An e-mail that circulated among administrators and parents in one West Valley district on Monday provided the most detail the public has received to date on what the posse patrols would entail. It also served as the first formal acknowledgment that a plan to deploy armed volunteers on campuses was actually afoot.
Arpaio first mentioned the idea in an interview with The Arizona Republic in late December when discussing state Attorney General Tom Horne's plan to provide weapons training for one designated employee at every public school in Arizona.
Since then, the sheriff has appeared on national talk shows to tout the idea. But no one from the agency had spoken with Litchfield Elementary School District administrators, who would have to approve any plan for armed posse members to patrol school grounds. Litchfield is one district that would be affected by the plan.
"We all saw on the news that Sheriff Joe was going to do this," said Ann Donahue, a district spokeswoman. "No one contacted us directly. All we wanted to be able to do was respectfully find out what their plan was. We're hoping to hear from the Sheriff's Department on their plan and how they're going to implement it."
Details on the proposal are scant, including how many schools might receive the increased patrols. But Arpaio has said posse members will be dispatched to areas around school campuses in unincorporated areas of the county and in 10 cities where the Sheriff's Office has contracts to perform law-enforcement services.
That presents a wrinkle for districts such as Litchfield Elementary, which has 13 schools in four cities. Some of those cities have their own police departments, and the posse would likely not patrol there. It leaves open the possibility that some schools within the same districts would not have the same volunteer presence.
"I don't think it's a bad idea, it's just in a situation like ours, there are going to be a little bit of logistics involved," Donahue said. "We work very closely with law enforcement in those cities."
Under Arpaio's proposal, the patrols would use more than 300 members of the volunteer posse, who are certified to carry weapons, in addition to more than 100 reserve deputies. The volunteers work under the direction of sworn deputies and can make traffic stops or detain people at the specific direction of those sworn deputies.
Arpaio said he hopes a visible presence of marked patrol cars in areas around schools would serve as a deterrent to anyone intent on harming someone inside the facilities.
The posse members, whether they patrol school parking lots with the consent of school administrators or nearby neighborhoods without that permission, would not be intended to serve as an on-campus security force, Arpaio said.
If police action was needed, the school posse would rely on sworn deputies who regularly patrol near schools, he said.
"They're out there anyway; they're just going to be giving people some more attention around the school grounds," he said.
The school-posse members have not yet received any special instruction for the task, aside from the basic law-enforcement training offered to all posse members. But sheriff's administrators expect the school-posse members to receive additional training on use-of-force issues and coping with an active shooter.

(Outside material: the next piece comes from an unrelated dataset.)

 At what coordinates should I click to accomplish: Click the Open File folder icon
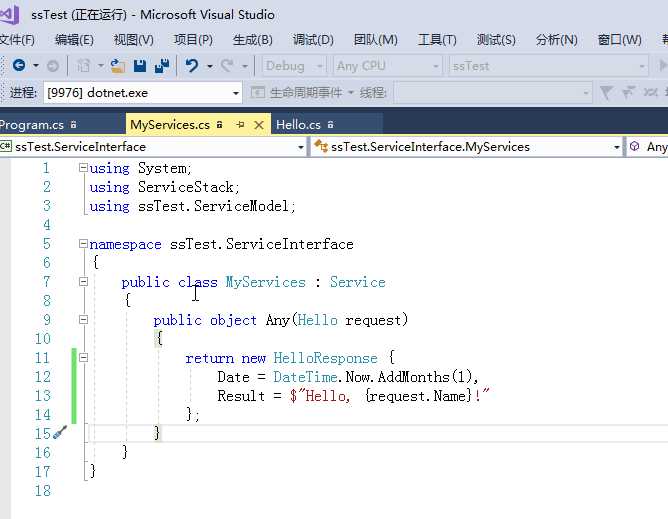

The matter of what the volunteers would be on the lookout for presents a thornier issue.
Sheriff's deputies last month arrested a 16-year-old student from Mesa's Red Mountain High School after she reportedly made threats online about blowing up the school. The man responsible for the elementary-school massacre in Newtown, Conn., was 20. Neither would have looked out of place driving to a high-school campus, Arpaio concedes.
But the sheriff is hoping the publicity about the patrols will keep any homicidal people off school grounds.
"This will be mainly a deterrent, prevention, that's why we're sending marked cars out there," Arpaio said. "But if we need to take action, we will. It is a deterrent to let the bad guys know (that) if you're going to come on grounds, you're going to have some big problems."